I was speaking to a representative a couple of days ago and she says things are looking grim. People have come with very little money, very little food, nothing, and are trying to get jobs in Egypt. In Egypt, a job is actually hard to come by to begin with. Supplies are short and winter is coming.
On the ground, between the militarization and peacefulness, the grassroots movements are still fighting for freedom, which started in the streets of Syria. This Syrian fight for freedom adds a new chapter to enrich the history of humanity, a unique chapter like no other, so colourful with slogans of freedom and dignity, and these are the people who are protesting on the ground. With all of this, you still have people going out and protesting for their freedom.

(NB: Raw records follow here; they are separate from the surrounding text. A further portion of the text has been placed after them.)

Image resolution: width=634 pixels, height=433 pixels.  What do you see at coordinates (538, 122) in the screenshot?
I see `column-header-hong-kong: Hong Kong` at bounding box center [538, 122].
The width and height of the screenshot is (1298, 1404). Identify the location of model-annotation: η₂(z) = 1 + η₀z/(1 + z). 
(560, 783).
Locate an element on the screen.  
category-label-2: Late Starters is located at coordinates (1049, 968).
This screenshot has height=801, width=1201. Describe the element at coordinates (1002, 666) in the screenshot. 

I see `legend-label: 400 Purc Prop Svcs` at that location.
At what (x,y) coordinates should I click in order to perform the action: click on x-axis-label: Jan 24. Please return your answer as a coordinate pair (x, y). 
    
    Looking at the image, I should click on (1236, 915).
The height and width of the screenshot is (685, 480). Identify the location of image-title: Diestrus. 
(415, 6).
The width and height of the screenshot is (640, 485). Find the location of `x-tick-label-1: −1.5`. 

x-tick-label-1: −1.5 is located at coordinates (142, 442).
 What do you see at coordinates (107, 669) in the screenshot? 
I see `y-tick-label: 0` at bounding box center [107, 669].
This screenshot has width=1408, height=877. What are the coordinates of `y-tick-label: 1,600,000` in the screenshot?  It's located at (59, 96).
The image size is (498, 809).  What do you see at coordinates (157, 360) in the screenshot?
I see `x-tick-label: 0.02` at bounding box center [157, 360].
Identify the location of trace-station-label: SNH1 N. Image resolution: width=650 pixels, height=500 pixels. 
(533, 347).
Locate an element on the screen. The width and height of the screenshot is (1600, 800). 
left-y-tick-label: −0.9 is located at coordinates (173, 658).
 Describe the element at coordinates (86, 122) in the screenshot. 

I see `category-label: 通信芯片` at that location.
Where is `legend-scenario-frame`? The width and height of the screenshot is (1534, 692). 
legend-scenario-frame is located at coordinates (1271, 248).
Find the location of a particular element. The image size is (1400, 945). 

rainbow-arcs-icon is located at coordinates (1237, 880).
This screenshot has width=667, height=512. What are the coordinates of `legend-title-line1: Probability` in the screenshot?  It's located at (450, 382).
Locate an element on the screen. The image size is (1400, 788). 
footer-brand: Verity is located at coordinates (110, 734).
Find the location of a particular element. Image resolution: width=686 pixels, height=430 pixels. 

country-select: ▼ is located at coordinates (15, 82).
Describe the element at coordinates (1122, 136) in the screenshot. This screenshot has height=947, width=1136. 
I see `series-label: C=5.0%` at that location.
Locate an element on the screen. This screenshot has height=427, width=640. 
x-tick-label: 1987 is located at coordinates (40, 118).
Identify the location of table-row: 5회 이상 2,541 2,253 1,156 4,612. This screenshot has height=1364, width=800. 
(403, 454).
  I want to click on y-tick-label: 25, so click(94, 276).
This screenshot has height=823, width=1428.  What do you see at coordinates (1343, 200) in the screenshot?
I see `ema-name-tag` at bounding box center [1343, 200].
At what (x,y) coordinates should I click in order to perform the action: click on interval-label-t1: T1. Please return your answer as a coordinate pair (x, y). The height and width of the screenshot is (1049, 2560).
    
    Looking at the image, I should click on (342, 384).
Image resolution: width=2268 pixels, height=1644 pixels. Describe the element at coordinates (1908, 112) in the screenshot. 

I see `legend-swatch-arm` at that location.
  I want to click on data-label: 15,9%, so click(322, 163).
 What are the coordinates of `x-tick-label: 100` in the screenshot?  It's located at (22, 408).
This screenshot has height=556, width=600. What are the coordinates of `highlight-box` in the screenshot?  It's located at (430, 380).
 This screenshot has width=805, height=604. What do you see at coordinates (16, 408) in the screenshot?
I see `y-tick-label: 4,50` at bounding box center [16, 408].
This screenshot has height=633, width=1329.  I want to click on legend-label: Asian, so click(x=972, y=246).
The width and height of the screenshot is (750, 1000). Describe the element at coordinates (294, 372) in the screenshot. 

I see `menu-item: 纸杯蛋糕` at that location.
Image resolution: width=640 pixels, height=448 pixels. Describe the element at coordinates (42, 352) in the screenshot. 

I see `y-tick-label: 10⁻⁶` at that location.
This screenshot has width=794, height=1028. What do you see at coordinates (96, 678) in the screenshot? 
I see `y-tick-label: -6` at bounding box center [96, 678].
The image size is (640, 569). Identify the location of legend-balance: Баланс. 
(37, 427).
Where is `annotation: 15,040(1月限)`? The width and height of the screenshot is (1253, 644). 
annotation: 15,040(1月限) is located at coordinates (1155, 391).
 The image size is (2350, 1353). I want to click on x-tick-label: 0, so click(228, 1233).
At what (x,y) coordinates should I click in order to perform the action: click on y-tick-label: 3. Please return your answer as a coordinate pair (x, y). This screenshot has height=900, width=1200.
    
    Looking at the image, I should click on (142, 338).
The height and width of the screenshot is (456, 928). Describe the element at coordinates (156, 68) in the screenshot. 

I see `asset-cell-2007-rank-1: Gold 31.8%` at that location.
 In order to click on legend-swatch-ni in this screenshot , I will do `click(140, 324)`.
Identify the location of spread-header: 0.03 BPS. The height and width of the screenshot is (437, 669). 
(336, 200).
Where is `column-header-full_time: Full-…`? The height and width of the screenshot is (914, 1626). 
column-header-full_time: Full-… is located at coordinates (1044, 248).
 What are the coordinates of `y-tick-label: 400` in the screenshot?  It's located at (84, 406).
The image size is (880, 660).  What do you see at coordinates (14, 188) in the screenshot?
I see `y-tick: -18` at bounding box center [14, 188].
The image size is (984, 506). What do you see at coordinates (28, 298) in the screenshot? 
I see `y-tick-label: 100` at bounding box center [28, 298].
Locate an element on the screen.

For the past 19 months, Syrians continue to take to the streets, despite the desperate attempts of the regime to crush and repress these peaceful demonstrations by shelling civilians with its warplanes. But Syrians insist on continuing their eternal fight for freedom and survival, to build a future full of hope and victory, to say tomorrow is ours, through 405 demonstrations that the local coordinating committee documented last Friday, on October 12.
With all of what we've heard, the people of Syria are still fighting for their freedom, and we need to help them get there.
I'm going to stop now and defer to Faisal at this point. If there is any more time, I can finish what I want to say.